Sin embargo, su situación también es local: la de los hombres y mujeres jóvenes, de la etnia Oromos, del país agrícola de Hararghe que rodea la ciudad. La tierra de la que viven se está muriendo. Las lluvias ya no son predecibles y el lago cercano se está secando. Durante siglos, los agricultores aquí dependieron de la producción de café, el principal cultivo comercial de Etiopía, pero últimamente han cambiado casi por completo a qat, que requiere menos tierra e incluso menos lluvia. “El aroma del café ha cambiado. No sabe igual”, lamenta un agricultor, bebiendo de una taza.

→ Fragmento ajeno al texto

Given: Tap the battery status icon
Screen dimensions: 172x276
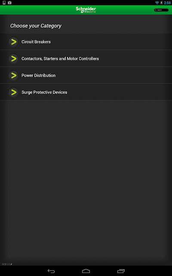Looking at the screenshot, I should pyautogui.click(x=162, y=3).
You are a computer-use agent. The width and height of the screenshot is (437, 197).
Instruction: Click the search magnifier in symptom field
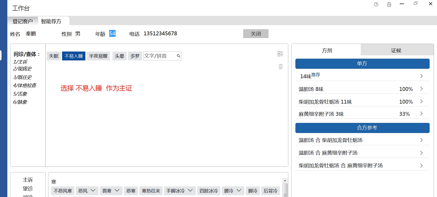tap(179, 56)
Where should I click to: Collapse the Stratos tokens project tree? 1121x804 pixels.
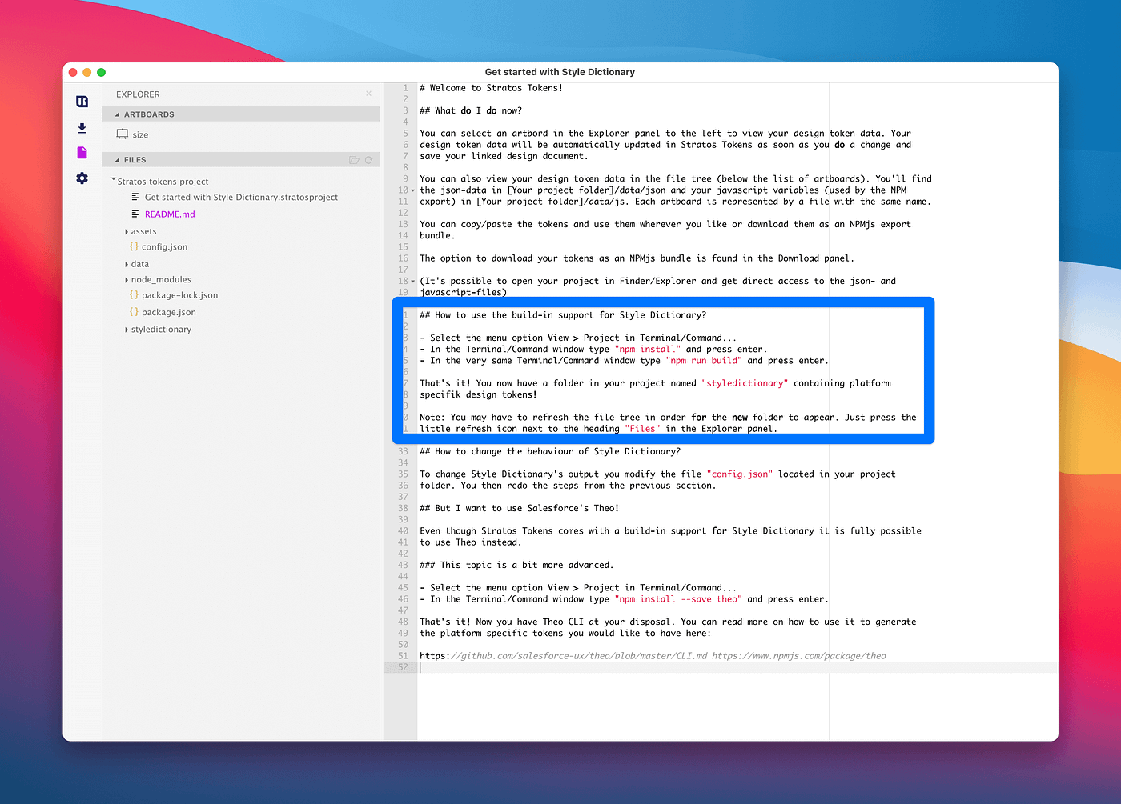[x=112, y=181]
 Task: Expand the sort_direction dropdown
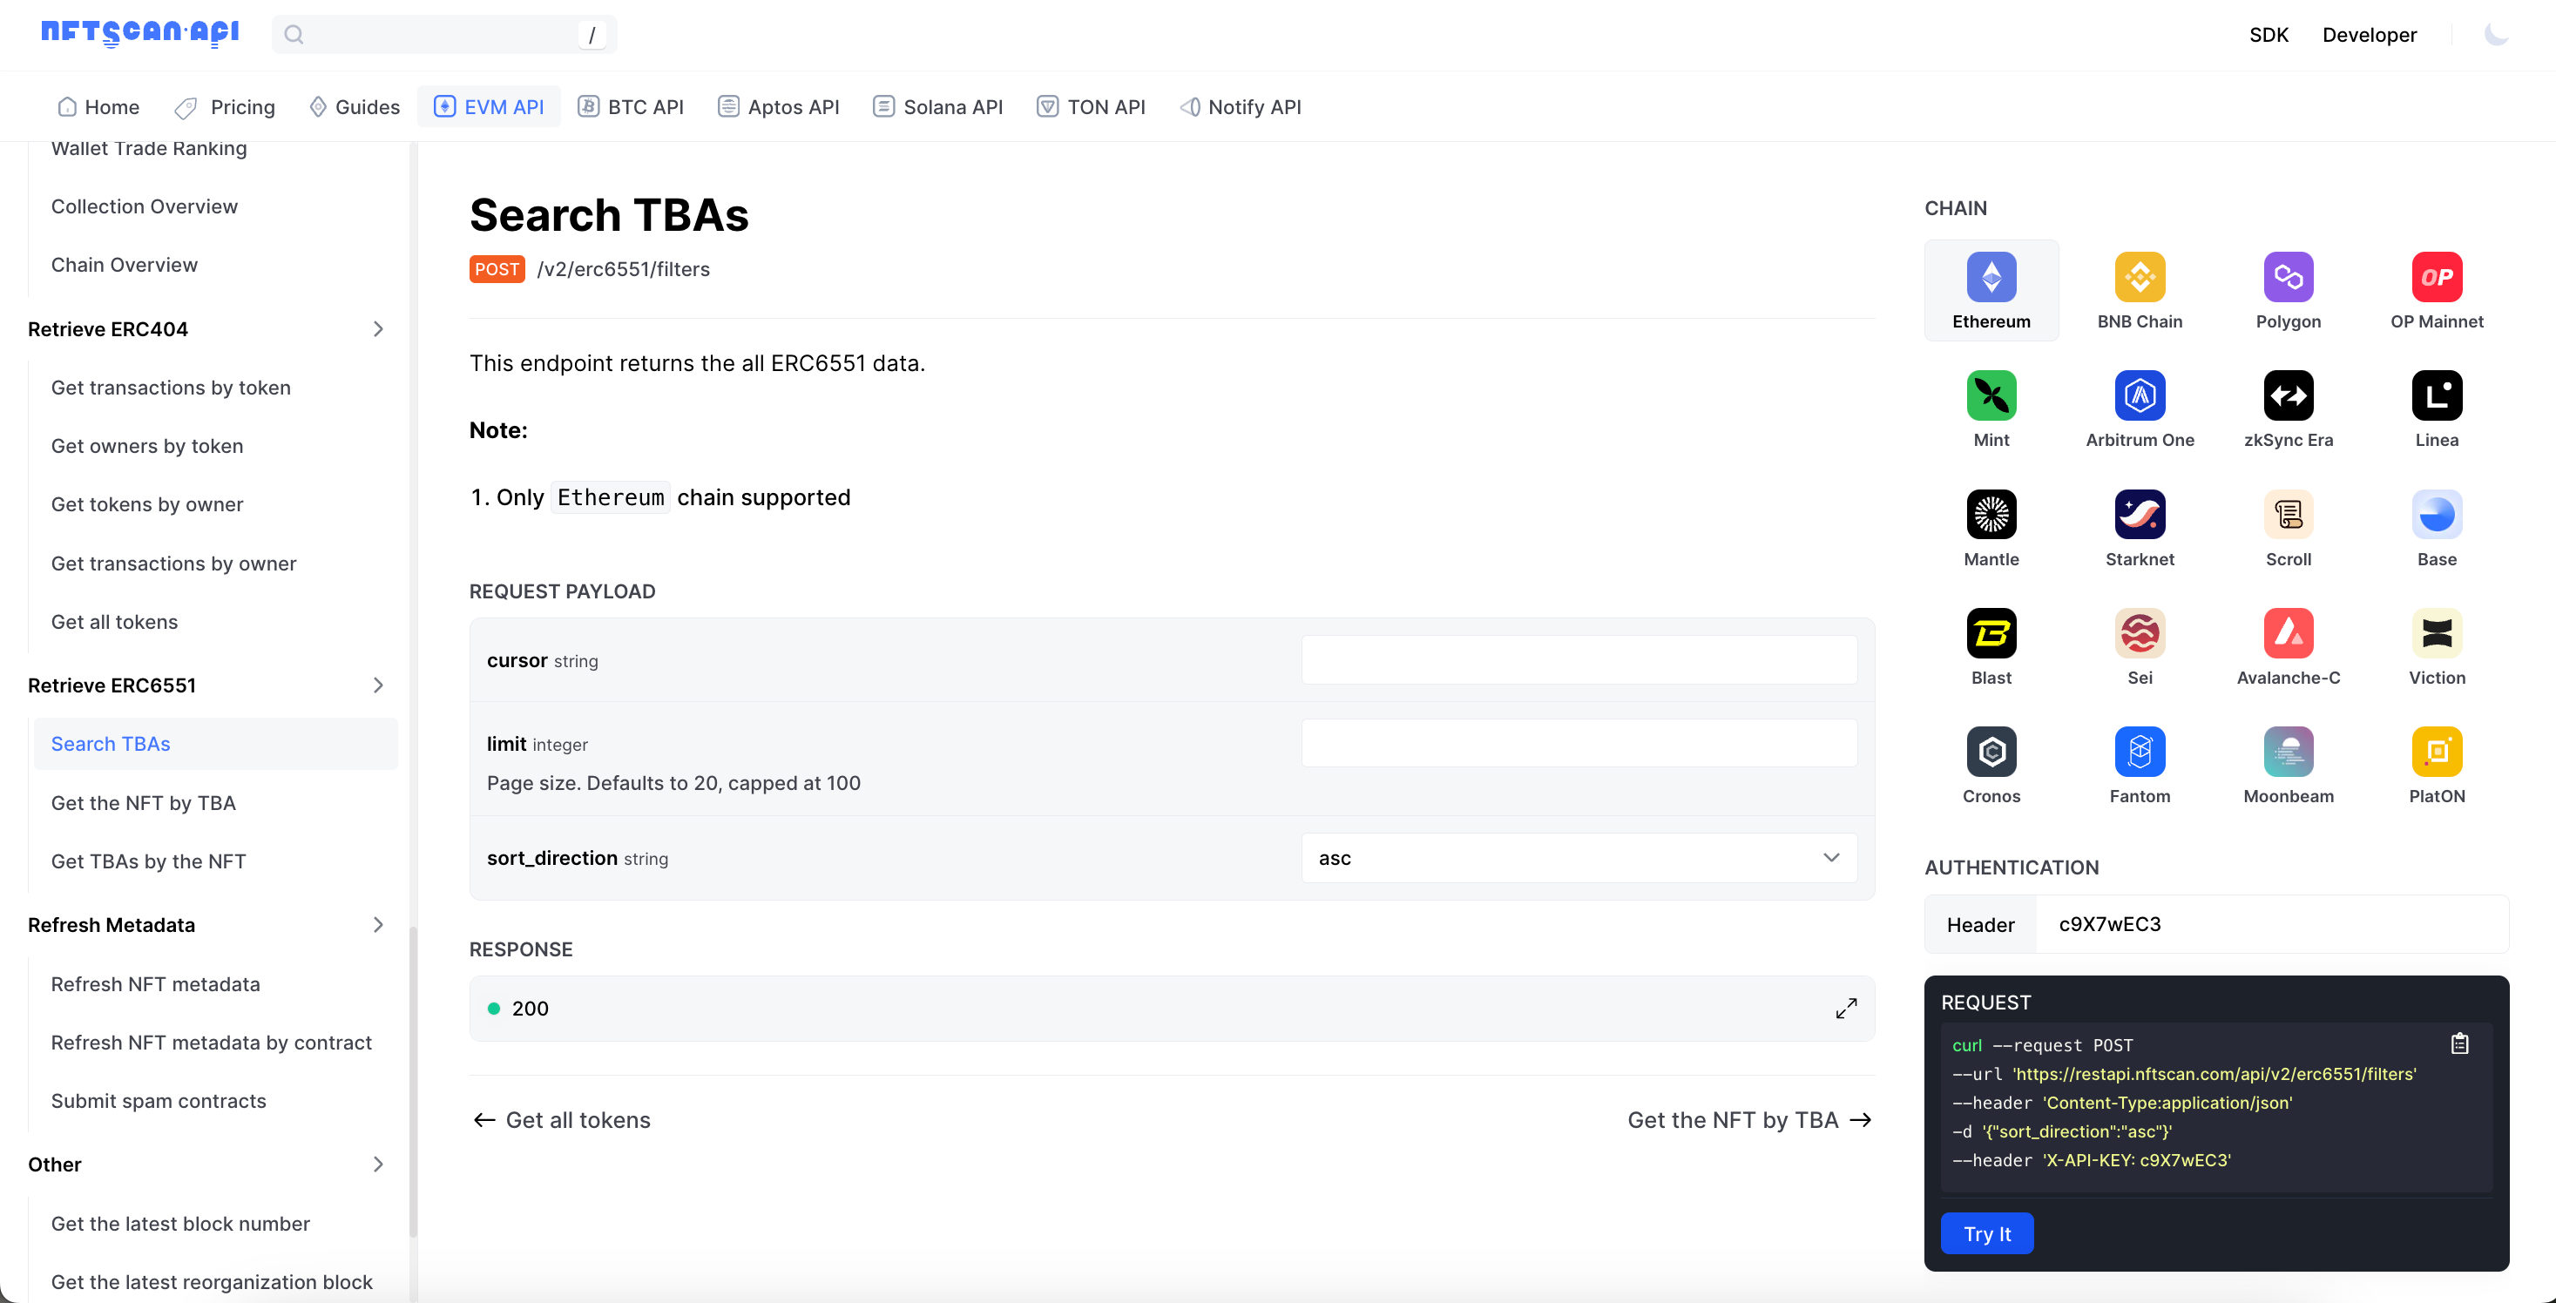click(1830, 858)
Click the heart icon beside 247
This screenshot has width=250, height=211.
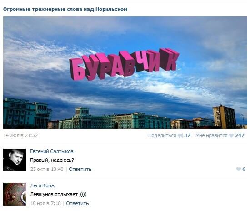(x=231, y=135)
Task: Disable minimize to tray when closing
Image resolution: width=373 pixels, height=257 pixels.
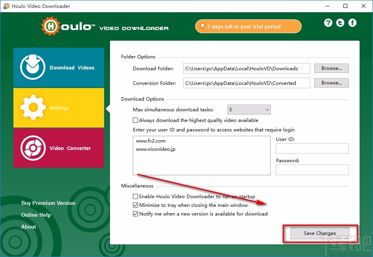Action: (x=135, y=205)
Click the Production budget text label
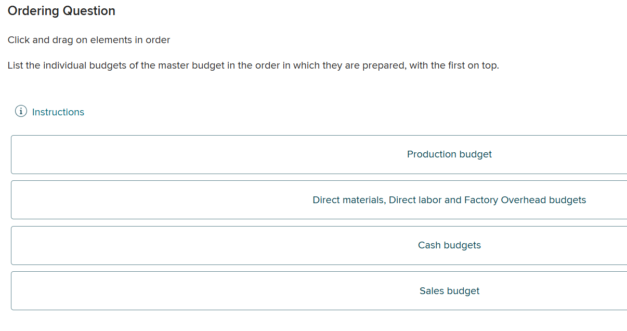Viewport: 627px width, 331px height. 449,154
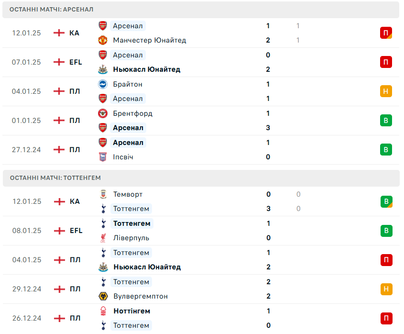Click orange draw badge for Brighton–Arsenal match
Viewport: 404px width, 334px height.
click(x=386, y=91)
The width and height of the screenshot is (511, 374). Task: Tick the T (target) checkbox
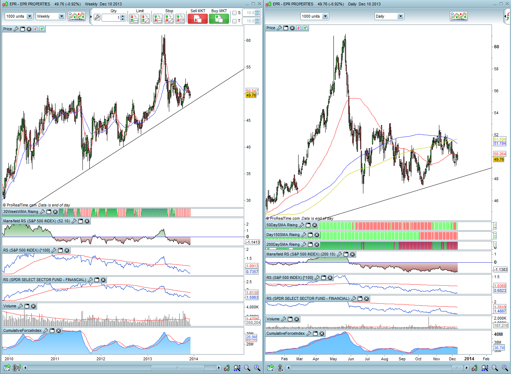point(234,21)
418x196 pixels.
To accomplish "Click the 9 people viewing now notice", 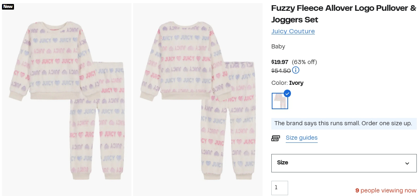I will pos(386,190).
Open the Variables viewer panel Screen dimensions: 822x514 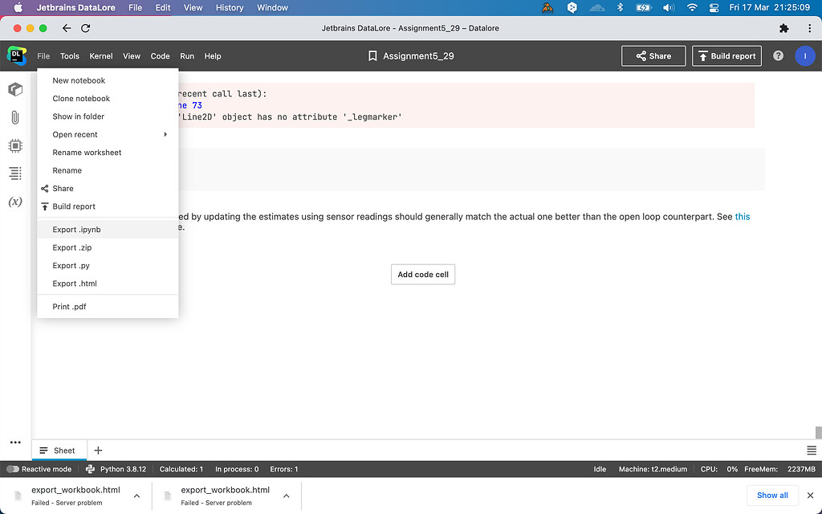(15, 202)
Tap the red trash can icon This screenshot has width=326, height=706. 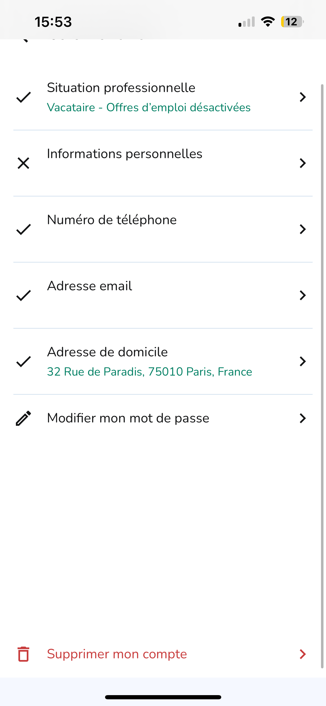[23, 654]

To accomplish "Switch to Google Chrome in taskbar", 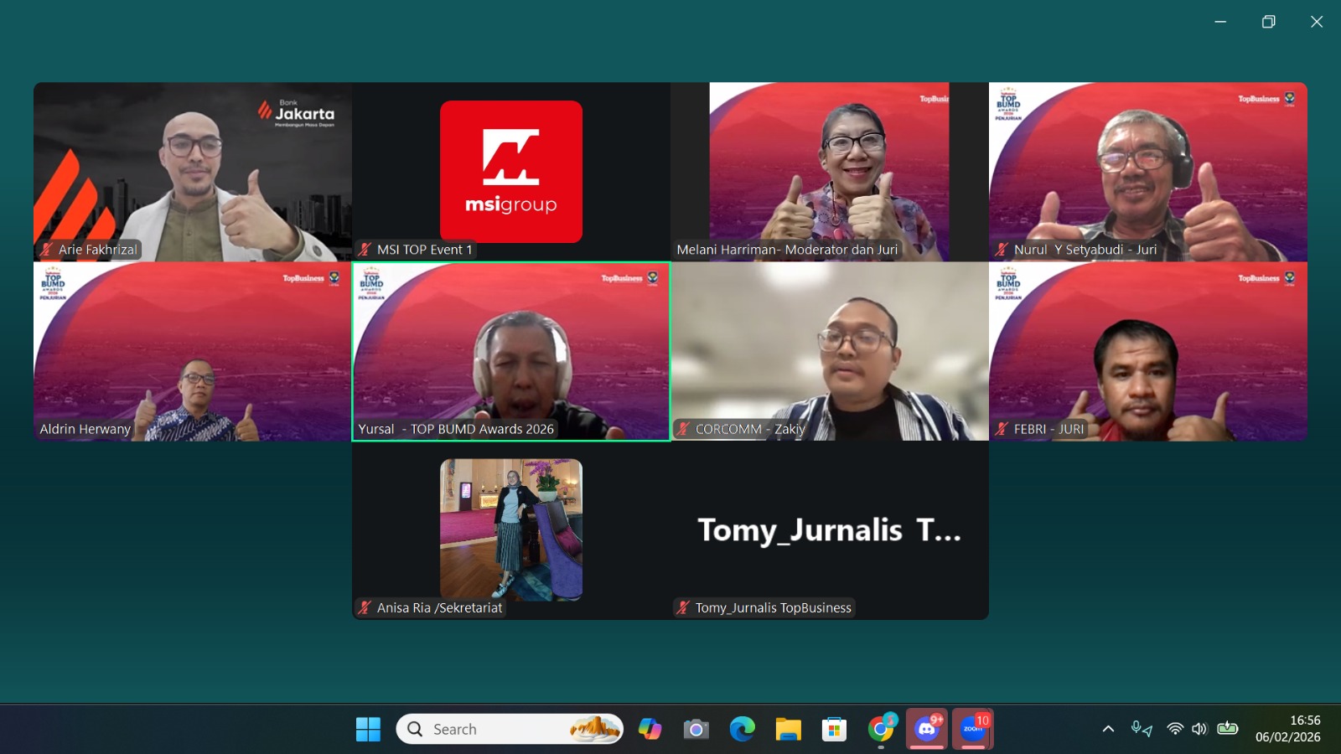I will tap(881, 729).
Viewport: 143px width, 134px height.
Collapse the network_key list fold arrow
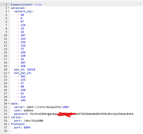[x=9, y=12]
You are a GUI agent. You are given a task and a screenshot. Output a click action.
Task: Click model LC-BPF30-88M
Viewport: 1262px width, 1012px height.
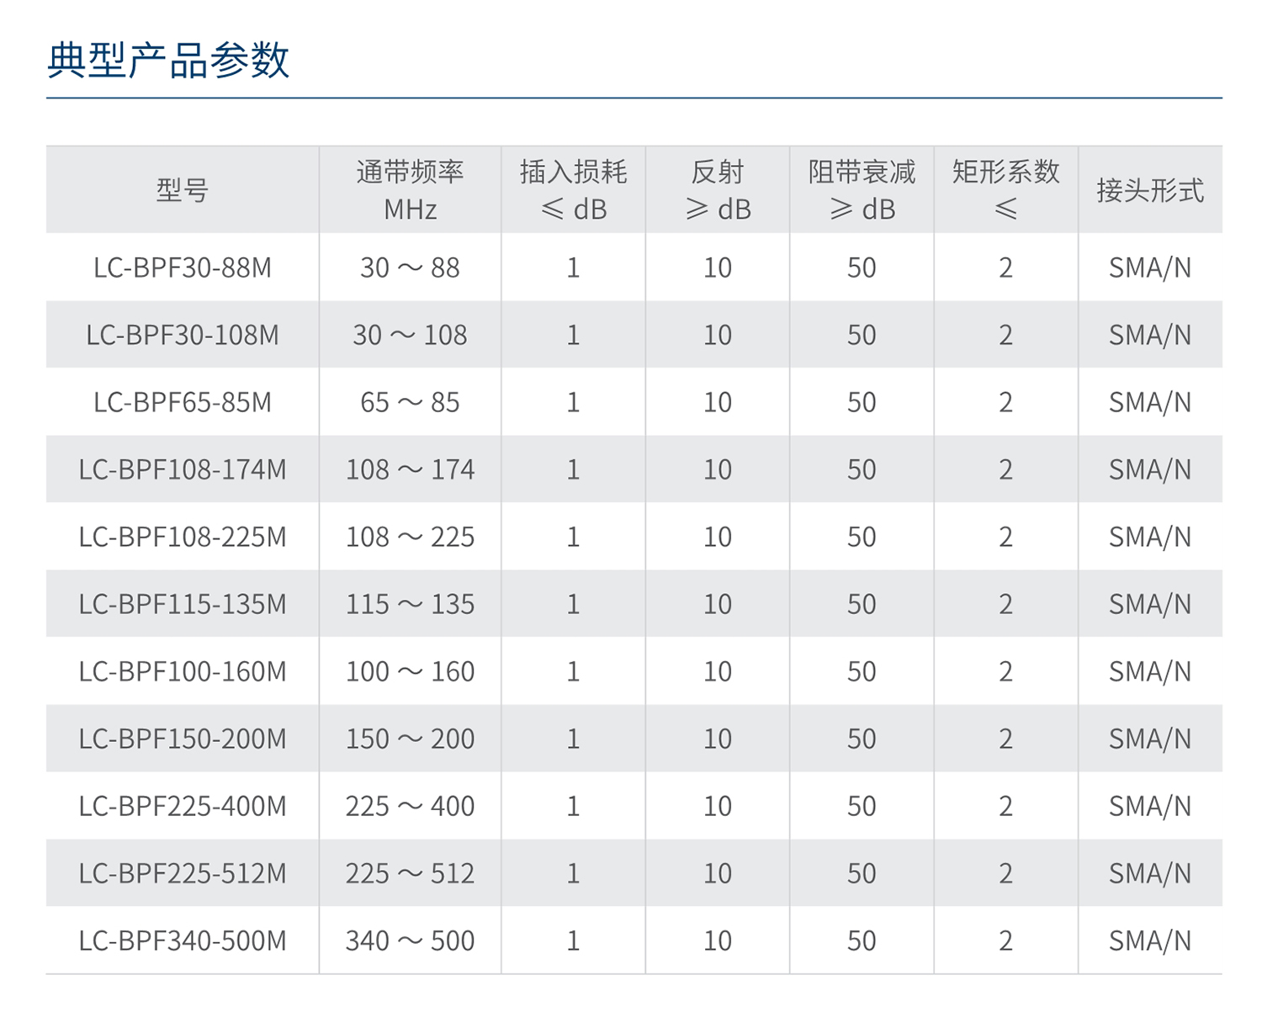(183, 268)
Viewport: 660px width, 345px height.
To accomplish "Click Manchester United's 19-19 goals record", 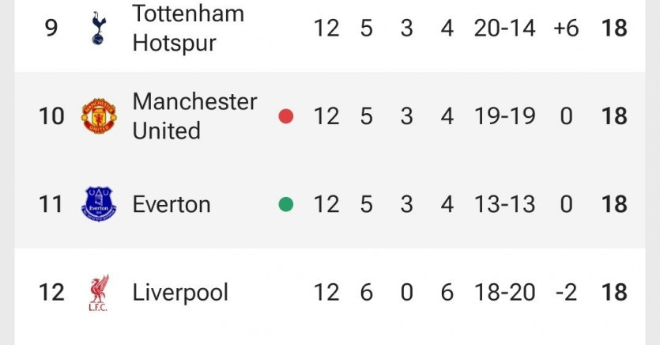I will tap(504, 116).
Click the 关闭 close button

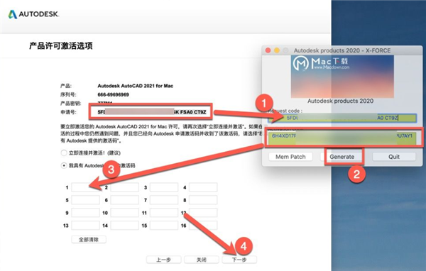coord(202,260)
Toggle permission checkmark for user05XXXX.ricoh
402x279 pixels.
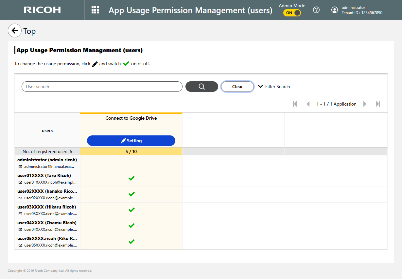coord(131,242)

Qat, entonces, es un salvavidas, y la cámara se detiene con ternura en la planta mientras se transporta de los campos por la mañana a las fábricas y luego a los camiones por la noche. Cada noche se transportan grandes bultos, envueltos en plástico, a Addis Abeba, la capital de Etiopía. Pero la droga también está tirando con fuerza del tejido social de Haraghe. Una generación mayor de hombres se ha retirado a una neblina apática de qat y oración El padre de Mohammed lo golpea. “Todo el mundo mastica para escapar”, dice el niño mientras deambula por las estrechas calles de Harar. “Su carne está allí, pero su alma se ha ido”. Harar, en este relato, es un lugar de hombres destrozados y maridos descarriados: “el fantasma”, dice una mujer, “que abandona tu cálido lecho cada mañana cuando te despiertas”.

Jessica Beshir, una cineasta mexicano-etíope, creció en Harar antes de huir al extranjero durante la dictadura militar de la década de 1980 conocida como Derg. Regresó en 2011 para filmar el pueblo y sus alrededores, sola y encubierta, durante uno o dos meses a lo largo de una década. Su enfoque es en gran parte estético, la película carece de casi cualquier detalle de lugar, tiempo o contexto, pero también indirectamente político.

Mohammed y sus amigos pertenecen a una generación de Oromos conocida como “Qeerroo” (el término no aparece en la película, pero la mayoría de los etíopes los identificarían inmediatamente como tales). Las protestas generalizadas que se produjeron entre 2014 y 2018 fueron organizadas por el joven Qeerroo y llevaron al derrocamiento del gobierno autoritario que entonces estaba en el poder en Addis Abeba. En su lugar llegó Abiy Ahmed, un oromo, a quien Qeerroo acogió brevemente como uno de los suyos. En el joven primer ministro encontraron a un liberador potencial, así como a alguien que podría elevar las perspectivas de los oromo económicamente marginados.

Las frustraciones de los muchachos son tanto políticas como económicas. Se quejan de la injusticia, como la del amigo dotado académicamente a quien el “Woyane” (un término de la jerga para referirse al anterior gobierno dominado por la etnia tigray) le dio malas notas en la escuela a propósito. Lloran a un amigo baleado por la policía que murió antes de que pudiera llegar al hospital. Y hablan con amarga desilusión sobre el amanecer que creían había despuntado cuando Abiy llegó al poder. El efecto es humanizar a un grupo que a menudo es difamado por el resto de la sociedad etíope. “Es difícil para mí abrirme y decir lo que siento por dentro”, dice un joven con voz entrecortada y adolorida. La película es una rara oportunidad para que él y los demás se pronuncien.

Hoy la mayoría de los chicos están huyendo o escondidos. La violencia estatal ha regresado con fuerza. Y en el norte de Etiopía, en la región de Tigray, está en marcha una brutal guerra civil. Aunque Haraghe y su juventud han sufrido mucho a lo largo de los años (Haraghe se vio particularmente afectado durante la guerra civil de la década de 1980), su situación no es única. La violencia en todas partes de Etiopía ha generado insensibilidad agravada por el fatalismo. Maaze Mengiste, una autora etíope, ha argumentado que su sociedad está agobiada por un trauma que ahora tiene generaciones. El mundo de “Faya Dayi”, donde personas de todas las edades encuentran recursos en qatoración o exilio, es esta Etiopía en microcosmos.